Brisk made Hadoop play nice with Cassandra, but more importantly, easy to use. And this is critical for the Hadoop ecosystem. Datastax worked really hard and delivered an amazing distribution.
However, they shifted their product strategy, and decided they are discontinuing Brisk:
Since Brisk is now discontinued, this fork is an effort to make Brisk work with the latest packages of Cassandra, Pig, Hive, while retaining the original functionnality of Brisk, that is, running MR jobs without HDFS, directly on top of Cassandra.
Also, effort is ongoing to integrate Cascading/Cascalog as well. The end goal would be to have an awesome Cassandra based Hadoop distribution, easy to setup and to use.
HOWEVER, this is IN NO WAY an effort to preempt Datastax in their endeavours.
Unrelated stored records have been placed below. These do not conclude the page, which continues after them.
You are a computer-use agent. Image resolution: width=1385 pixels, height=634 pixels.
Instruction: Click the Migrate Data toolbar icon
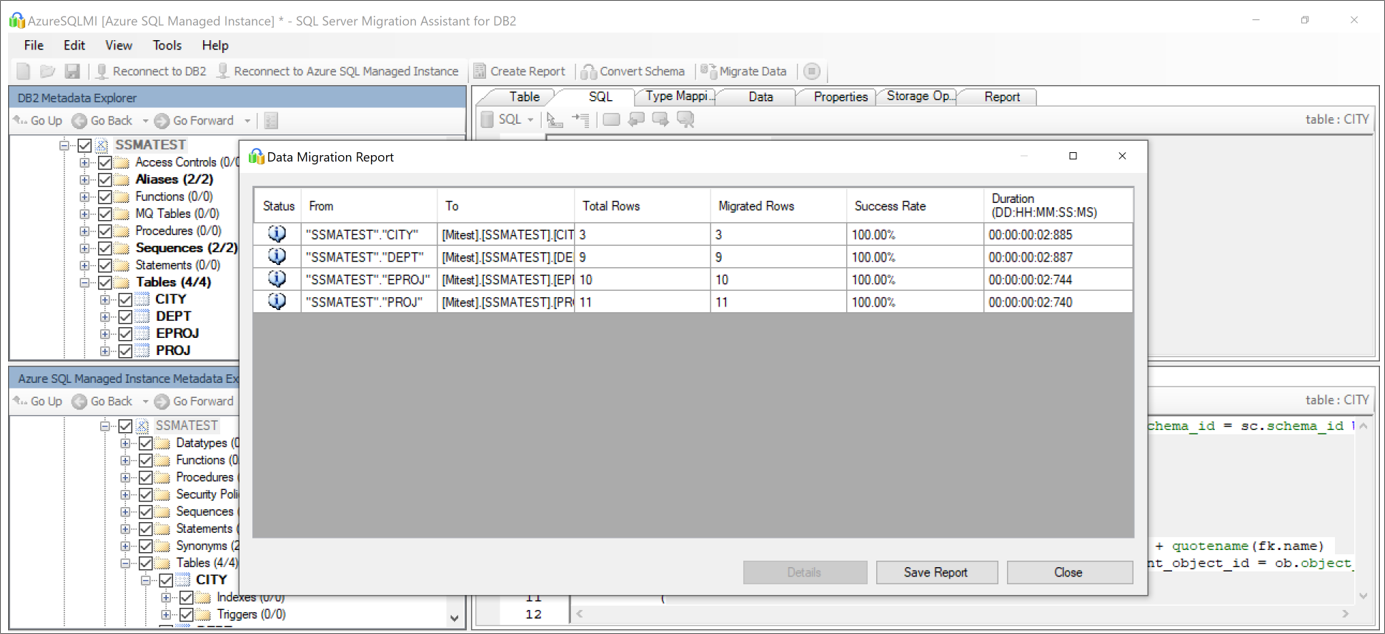pyautogui.click(x=708, y=71)
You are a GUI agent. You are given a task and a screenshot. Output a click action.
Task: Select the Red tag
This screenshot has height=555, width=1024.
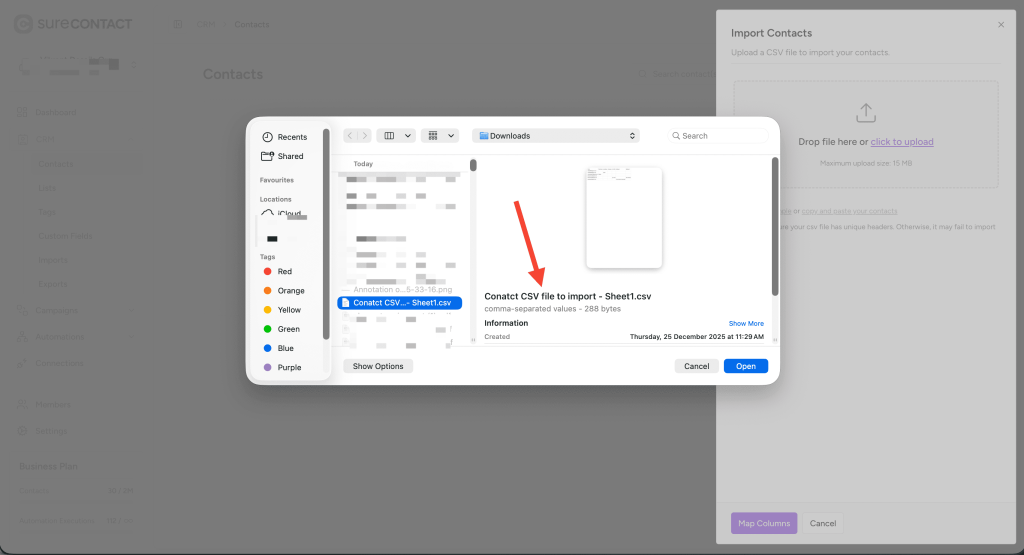point(284,272)
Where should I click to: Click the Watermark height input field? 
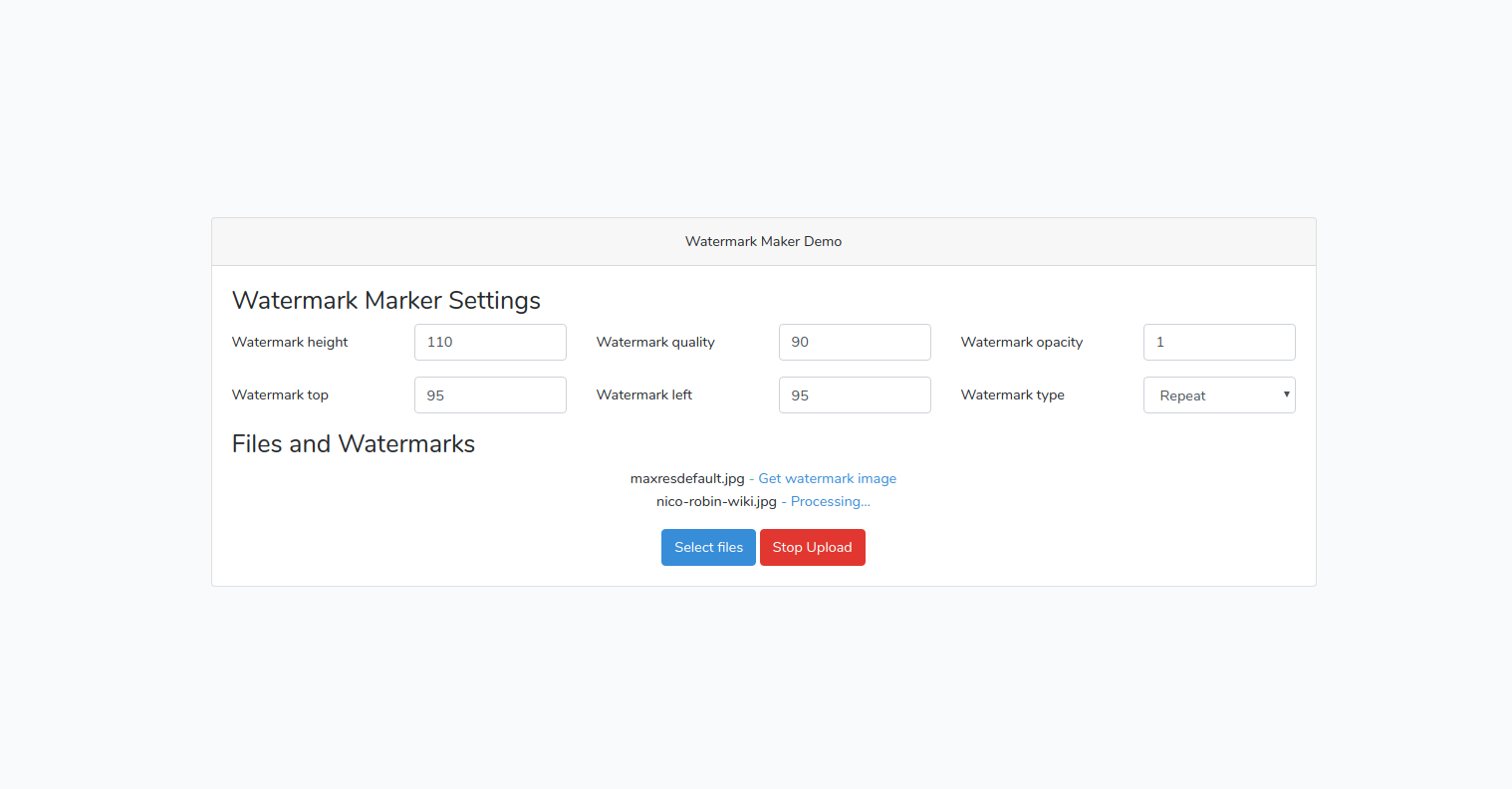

They were nice enough to leave the sources for people to use, which we are!
If you want a professional, entreprise-grade Cassandra offering, please consider reviewing their offerings on: http://www.datastax.com/products
This package contains a HDFS compatable layer (CFS) and a CassandraJobConf which can be used to run MR jobs without HDFS or dedicated job/task trackers.
It also includes a hive-driver for accessing data in cassandra as well as a hive meta-store implementation.
Hadoop jobs and Hive are setup to work with MR cluster.
For detailed docs please see: http://www.datastax.com/docs/0.8/brisk/index
You can also discuss Brisk on freenode #datastax-brisk
On linux systems, you need to run the following as root
echo 1 > /proc/sys/vm/overcommit_memory
This is to avoid OOM errors when tasks are spawned.
To try it out run:
compile and download all dependencies
start cassandra with built in job/task trackers
./bin/brisk cassandra -t
./bin/brisk hadoop fs -lsr cfs:///
start hive shell or webUI
./bin/brisk hive --service hwi
open web browser to http://localhost:9999/hwi